Effect of the presence of cadmium on the labelling efficiency of DTPA-exendin-3
The effect of cadmium, the decay product of 111In, on the radiolabelling was examined by adding increasing amounts of Cd2+ to the labelling mixture of DTPA-exendin-3. CdCl2 (Sigma-Aldrich Corporation, St. Louis, MO, USA) was dissolved in 0.1 M Ultrapure HCl (J.T. Baker, Deventer, The Netherlands), and serial dilutions ranging from 10-1 to 10-7 M CdCl2 in 0.02 M HCl were prepared.

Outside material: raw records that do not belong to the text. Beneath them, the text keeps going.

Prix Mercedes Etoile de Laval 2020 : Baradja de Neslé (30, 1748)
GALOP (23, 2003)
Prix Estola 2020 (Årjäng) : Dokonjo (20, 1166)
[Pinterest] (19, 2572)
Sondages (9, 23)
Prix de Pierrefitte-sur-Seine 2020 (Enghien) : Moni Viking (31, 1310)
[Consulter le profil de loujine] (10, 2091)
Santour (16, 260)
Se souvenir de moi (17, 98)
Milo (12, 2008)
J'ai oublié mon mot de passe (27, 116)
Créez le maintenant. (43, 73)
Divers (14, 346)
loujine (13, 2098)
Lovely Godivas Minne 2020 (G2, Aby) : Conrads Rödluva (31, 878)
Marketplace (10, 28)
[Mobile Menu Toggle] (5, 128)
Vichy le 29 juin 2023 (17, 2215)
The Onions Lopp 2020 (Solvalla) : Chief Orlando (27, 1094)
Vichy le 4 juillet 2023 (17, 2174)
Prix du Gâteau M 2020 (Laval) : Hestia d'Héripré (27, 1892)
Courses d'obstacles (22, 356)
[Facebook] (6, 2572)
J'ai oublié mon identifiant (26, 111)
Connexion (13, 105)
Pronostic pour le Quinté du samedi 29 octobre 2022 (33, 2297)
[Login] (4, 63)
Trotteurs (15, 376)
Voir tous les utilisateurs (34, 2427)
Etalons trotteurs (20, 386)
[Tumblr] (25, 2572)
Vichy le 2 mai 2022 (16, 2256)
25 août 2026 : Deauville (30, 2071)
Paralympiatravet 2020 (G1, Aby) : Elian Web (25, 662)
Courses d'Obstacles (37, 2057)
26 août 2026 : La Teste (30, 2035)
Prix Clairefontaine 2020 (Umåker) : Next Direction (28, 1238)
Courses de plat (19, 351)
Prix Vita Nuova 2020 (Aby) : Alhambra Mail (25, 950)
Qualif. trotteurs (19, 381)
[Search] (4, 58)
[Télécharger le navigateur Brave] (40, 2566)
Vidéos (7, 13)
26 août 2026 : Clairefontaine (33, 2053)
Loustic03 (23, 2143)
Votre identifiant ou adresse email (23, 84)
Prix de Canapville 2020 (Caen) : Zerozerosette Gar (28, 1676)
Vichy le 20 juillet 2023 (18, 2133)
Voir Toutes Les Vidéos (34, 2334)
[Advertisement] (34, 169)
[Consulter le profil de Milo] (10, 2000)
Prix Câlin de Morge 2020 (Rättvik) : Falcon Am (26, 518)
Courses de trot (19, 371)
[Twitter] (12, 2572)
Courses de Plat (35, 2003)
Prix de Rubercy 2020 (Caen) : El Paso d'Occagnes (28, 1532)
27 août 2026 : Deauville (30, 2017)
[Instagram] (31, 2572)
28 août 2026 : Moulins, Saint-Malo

DTPA-exendin-3 (0.5 μg) was labelled with 1.85 MBq 111InCl3 (at day 9 after 111InCl3 production) in 0.1 M NaAc, NH4Ac, MES and HEPES, with a pH of 5.5, as described above, and various amounts of CdCl2 were added simultaneously with 111InCl3 to amounts ranging from 1 × 10-3 to 9 × 104 nmol (resulting in final concentrations of Cd2+ ranging from 1 pM to 8.3 μM). The amount of buffer was adjusted for the amount of CdCl2 in 0.02 M HCl added (final pH 5.5). The experiment was performed in triplicate for all CdCl2 concentrations and all buffers. Quality control was performed as described above.